Report every line in the listing below that contains the string "screenshot", copying each matching line in full.
====== Provided records ======
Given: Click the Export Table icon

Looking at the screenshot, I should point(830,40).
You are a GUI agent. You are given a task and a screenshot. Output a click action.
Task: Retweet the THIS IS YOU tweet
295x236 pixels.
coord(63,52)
======
=== Answer for this exercise ===
Looking at the screenshot, I should point(830,40).
You are a GUI agent. You are given a task and a screenshot. Output a click action.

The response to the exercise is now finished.